また、新規の暗号資産については、初めからスケーラビリティ問題に直面しないように、コンセンサスアルゴリズム自体を更新するといった方法もあります。

しかし、いずれの方法にもメリット・デメリットが存在し、それぞれ完璧な方法と断言できるわけでもありません。

スケーラビリティ問題の解決には、暗号資産のコミュニティの性質や、コンセンサスアルゴリズムによる利用者とネットワーク維持者の利益相反、セキュリティリスクなどを個別に検討し、技術を導入しなければなりません。

主要暗号資産のスケーラビリティ問題について

主要な暗号資産にもスケーラビリティ問題を抱えているものがあります。代表的なビットコインとイーサリアムにもスケーラビリティ問題があり、それぞれ別の解決方法で模索しています。

ビットコインはPoWというコンセンサスアルゴリズムを採用しており、非中央集権と分散性、マイニングが大きな特徴です。スケーラビリティを拡張する方法で「SegWit」「ライトニングネットワーク」「ビックブロック化」などが検討されました。
ビットコインでは、ブロックチェーン自体を変更する方策が検討されやすい傾向にあります。

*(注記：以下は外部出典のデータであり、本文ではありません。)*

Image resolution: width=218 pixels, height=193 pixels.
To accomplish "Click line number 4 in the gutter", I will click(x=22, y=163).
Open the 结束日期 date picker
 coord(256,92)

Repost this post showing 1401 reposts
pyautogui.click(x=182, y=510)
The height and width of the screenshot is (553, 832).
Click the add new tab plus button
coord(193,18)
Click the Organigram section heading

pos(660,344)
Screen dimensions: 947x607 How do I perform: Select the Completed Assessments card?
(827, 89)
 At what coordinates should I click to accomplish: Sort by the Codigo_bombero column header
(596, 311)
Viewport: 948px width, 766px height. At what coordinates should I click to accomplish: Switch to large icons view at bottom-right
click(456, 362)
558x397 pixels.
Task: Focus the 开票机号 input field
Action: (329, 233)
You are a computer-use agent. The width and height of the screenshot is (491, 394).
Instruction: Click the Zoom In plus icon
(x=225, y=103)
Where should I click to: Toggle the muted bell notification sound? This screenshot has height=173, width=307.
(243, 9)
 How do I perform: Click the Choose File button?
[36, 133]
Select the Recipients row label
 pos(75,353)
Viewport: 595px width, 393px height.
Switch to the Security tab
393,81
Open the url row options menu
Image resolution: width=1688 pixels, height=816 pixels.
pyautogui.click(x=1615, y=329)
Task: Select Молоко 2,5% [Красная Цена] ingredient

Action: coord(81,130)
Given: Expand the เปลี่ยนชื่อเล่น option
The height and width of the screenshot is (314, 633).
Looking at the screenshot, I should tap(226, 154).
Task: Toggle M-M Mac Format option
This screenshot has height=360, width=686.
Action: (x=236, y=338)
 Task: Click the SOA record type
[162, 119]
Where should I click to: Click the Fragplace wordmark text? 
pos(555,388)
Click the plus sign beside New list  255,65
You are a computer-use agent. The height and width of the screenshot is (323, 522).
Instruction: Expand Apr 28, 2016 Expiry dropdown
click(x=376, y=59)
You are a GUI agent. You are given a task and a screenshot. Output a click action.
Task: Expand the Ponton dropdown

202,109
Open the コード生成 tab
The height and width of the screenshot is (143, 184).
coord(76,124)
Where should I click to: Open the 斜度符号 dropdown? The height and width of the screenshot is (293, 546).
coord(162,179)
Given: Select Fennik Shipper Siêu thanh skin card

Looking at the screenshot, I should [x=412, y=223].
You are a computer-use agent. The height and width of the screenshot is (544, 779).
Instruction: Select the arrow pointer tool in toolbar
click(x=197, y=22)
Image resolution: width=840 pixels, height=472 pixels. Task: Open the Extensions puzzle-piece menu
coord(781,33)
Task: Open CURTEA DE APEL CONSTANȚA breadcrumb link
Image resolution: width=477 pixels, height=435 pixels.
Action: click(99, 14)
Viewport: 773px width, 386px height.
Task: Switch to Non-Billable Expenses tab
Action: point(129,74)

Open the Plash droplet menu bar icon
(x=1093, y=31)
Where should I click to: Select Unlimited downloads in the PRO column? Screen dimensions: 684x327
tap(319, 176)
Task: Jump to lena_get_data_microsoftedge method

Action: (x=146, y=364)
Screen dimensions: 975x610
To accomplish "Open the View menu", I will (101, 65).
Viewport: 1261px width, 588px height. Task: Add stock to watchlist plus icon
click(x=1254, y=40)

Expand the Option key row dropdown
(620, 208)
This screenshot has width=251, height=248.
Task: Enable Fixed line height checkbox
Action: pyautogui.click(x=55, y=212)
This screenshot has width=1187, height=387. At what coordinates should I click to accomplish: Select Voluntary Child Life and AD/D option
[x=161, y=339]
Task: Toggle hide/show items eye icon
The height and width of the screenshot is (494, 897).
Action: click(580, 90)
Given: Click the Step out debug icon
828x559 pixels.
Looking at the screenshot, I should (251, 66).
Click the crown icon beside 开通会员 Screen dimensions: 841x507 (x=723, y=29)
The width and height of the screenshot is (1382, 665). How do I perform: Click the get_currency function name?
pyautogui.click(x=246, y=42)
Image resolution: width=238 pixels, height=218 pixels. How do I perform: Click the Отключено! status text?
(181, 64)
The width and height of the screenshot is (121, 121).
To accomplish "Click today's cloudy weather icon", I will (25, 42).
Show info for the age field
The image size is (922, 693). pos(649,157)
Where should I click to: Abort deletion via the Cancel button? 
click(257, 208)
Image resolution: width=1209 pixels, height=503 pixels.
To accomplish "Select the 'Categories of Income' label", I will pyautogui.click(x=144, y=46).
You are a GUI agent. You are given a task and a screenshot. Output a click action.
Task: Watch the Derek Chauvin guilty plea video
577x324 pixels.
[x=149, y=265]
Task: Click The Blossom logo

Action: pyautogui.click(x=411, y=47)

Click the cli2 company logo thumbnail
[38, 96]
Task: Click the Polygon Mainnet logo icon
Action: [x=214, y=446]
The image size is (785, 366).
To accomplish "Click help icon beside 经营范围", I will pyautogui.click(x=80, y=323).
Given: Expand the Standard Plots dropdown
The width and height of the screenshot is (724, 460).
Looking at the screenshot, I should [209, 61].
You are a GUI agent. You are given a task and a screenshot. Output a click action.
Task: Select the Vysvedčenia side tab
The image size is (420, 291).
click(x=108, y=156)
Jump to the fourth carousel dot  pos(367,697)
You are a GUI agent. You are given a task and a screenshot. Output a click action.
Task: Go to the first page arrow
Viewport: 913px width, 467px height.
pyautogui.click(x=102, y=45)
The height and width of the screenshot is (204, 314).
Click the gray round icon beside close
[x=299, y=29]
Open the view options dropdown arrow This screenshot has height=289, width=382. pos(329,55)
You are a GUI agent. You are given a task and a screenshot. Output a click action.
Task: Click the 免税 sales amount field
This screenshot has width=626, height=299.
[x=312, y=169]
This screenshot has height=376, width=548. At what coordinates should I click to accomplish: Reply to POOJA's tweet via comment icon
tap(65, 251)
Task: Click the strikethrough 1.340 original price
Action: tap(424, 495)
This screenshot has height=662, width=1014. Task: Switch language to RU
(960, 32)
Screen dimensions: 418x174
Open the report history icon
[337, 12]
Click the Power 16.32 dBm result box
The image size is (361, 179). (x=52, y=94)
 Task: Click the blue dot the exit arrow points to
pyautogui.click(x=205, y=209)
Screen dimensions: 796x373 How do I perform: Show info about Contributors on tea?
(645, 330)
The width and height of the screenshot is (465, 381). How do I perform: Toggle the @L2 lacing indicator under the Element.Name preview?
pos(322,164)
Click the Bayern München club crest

イーサリアムはPoSというコンセンサスで、簡略に示すとトークンを多く持っている人の決定権が大きい仕組みです。イーサリアムでは、特定の機能に絞ったサイドチェーンやセカンドレイヤー(レイヤー2、L2)を活用する検討が多く行われています。

なお、同じく歴史の長い暗号資産であるXRPは、TPSが1,500とビットコインとイーサリアムよりも大幅に大きいものの、XRPはビットコインなどのブロックチェーンとは性質が異なるため、また違ったものと認識しておきましょう。